Vorstellbar ist es. Die Händler sind, was die Margen angeht, am Limit. Selbst wenn nur ein kleiner Teil des Geschäfts zu Amazon abwandert, kann das für viele bedrohlich werden. Nach Prognosen würde schon ein um wenige Euro verringerter durchschnittlicher Wareneinkaufswert je Kunde dazu führen, dass etliche Supermärkte nicht mehr rentabel arbeiten können.  

Kostendeckend kann das, was Amazon macht, aber auch nicht sein. Der Kunde zahlt für die Lieferung gerade mal 9,99 Euro im Monat und Amazon muss dafür eine Logistik mit ununterbrochener Kühlkette vorhalten.

Amazon fährt schon immer die Strategie: Erstmal möglichst viele Kunden auf die eigene Plattform ziehen und an das Unternehmen binden. Danach hat man immer noch genug Zeit, um an denen Geld zu verdienen. Das Prime-Abo war zum Start auch sehr günstig und ist mittlerweile teurer geworden.
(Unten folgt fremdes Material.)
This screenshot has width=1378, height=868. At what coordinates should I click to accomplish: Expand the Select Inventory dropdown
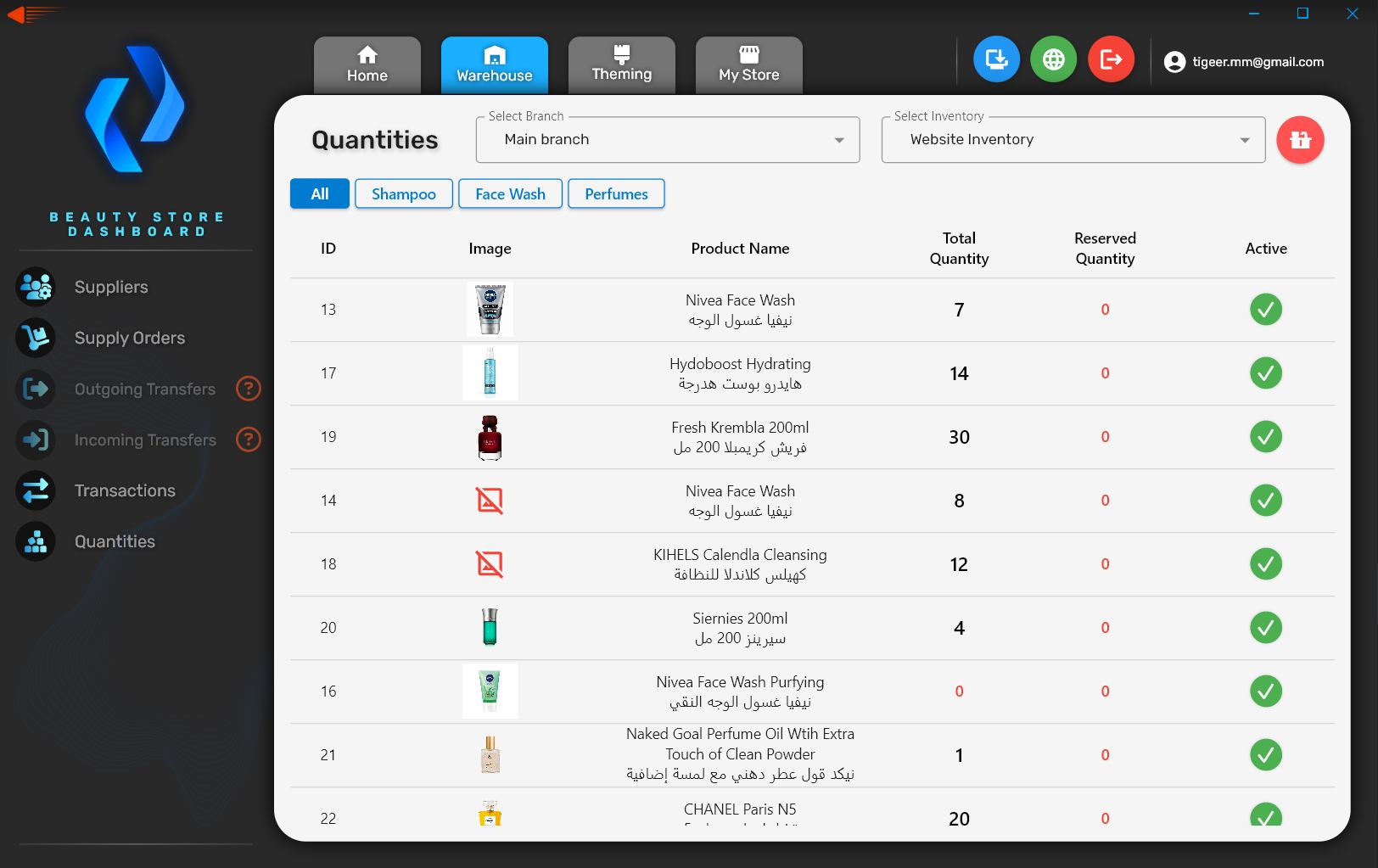pos(1073,140)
Aber wenn ich als Kunde von dem Service überzeugt bin, dann bleibe ich auch nach einer Erhöhung dabei.

Eine Herangehensweise, die deutschen Supermärkten und Discountern fremd ist.

Der klassische Lebensmitteleinzelhandel guckt immer auf die Kosten. Das Onlinegeschäft mit frischen Lebensmitteln ist aufwendig. Daher waren die großen Ketten bislang nicht scharf darauf, ihre Kunden online bestellen zu lassen. Rewe fährt mit seinem Online-Auftritt noch am ehesten den Kurs: Bevor Amazon uns alle wegnimmt, versuchen wir die Kunden bei Rewe zu halten, auch wenn wir am Anfang draufzahlen.

Aber können die Supermärkte dem Technologievorsprung von Amazon denn online paroli bieten? Oder sollten Sie nicht lieber bei dem bleiben, was sie können?

Es gibt auch noch einen Zwischenweg. Die Supermärkte können auf das veränderte Einkaufsverhalten eigene Antworten finden. Es könnte auch so kommen, dass sich viele Kunden die Lebensmittel nicht nach Hause schicken lassen wollen, sondern auf dem Heimweg an Abholstationen mitnehmen. Dafür wäre das dichte Filialnetz der Supermärkte wiederum günstig. Für manche kann Amazon auch Partner statt Feind sein. Tegut beispielsweise bietet Lebensmittel seit Kurzem direkt über Amazon an.